Some registered sex offenders are then tracked for years, and in some cases for the rest of their lives.

After signed up on the sex offender registry, sex offenders are often classified by general risk levels:

  • Level one (low risk);
  • Level two (medium risk); and
  • Level three (high risk) 

Depending on risk levels, some registered sex offenders are required to wear a Global Positioning System (GPS) monitoring device.

Because of the large numbers of sex offenders, a lot of the data collected often falls between the cracks.

Sometimes it is not easy for law enforcement track and distinguish between those sex offenders who must register because they have repeatedly raped children and those convicted of nonviolent or less serious crimes, like exposing themselves in public.

In addition, there are hundreds of thousands who fail to register, give false addresses or disappear. And then there are those who comply with monitoring, like California sex offender Phillip Garrido, only to have the monitoring fail to prevent them from committing additional sex offenses.

As previously discussed, a report revealed several mistakes made by the parole agents assigned to Garrido. Among them, the report showed that state parole agents missed opportunities to discover Garrido's three victims earlier, and significant weaknesses in the monitoring of his GPS device.

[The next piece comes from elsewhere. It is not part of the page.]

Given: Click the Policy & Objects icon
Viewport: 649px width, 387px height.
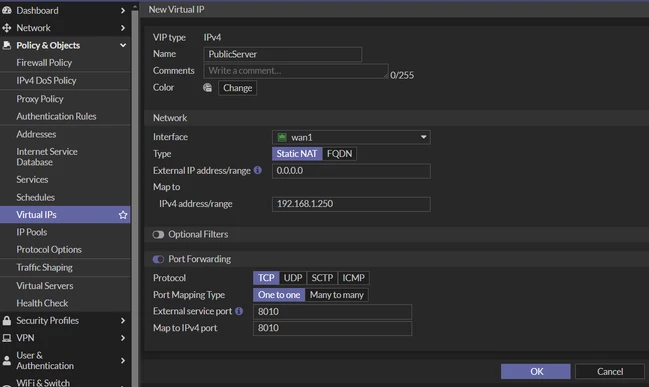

The cases of convicted Ohio rapist Anthony Sowell and Phillip Garrido have raised questions about sex offender monitoring.

In California, state officials now say the majority of paroled sex offenders in the state are actively being monitored by GPS technology. About 40 offenders are assigned to each parole agent; the ratio for high-risk offenders is 20 to 1.

Under the Sex Offender Registration and Notification Act, or SORNA states are mandated to follow more strict rules for monitoring sex offenders.

SORNA requires sex offenders to register even more information, including where they go to school, work, DNA, palm prints, descriptions of their cars, and even temporary lodging info. Much of that information would then be open to the public on registry databases. Even email addresses and online screen names will have to be registered.

To date, Ohio is the only state that's actually put SORNA in place.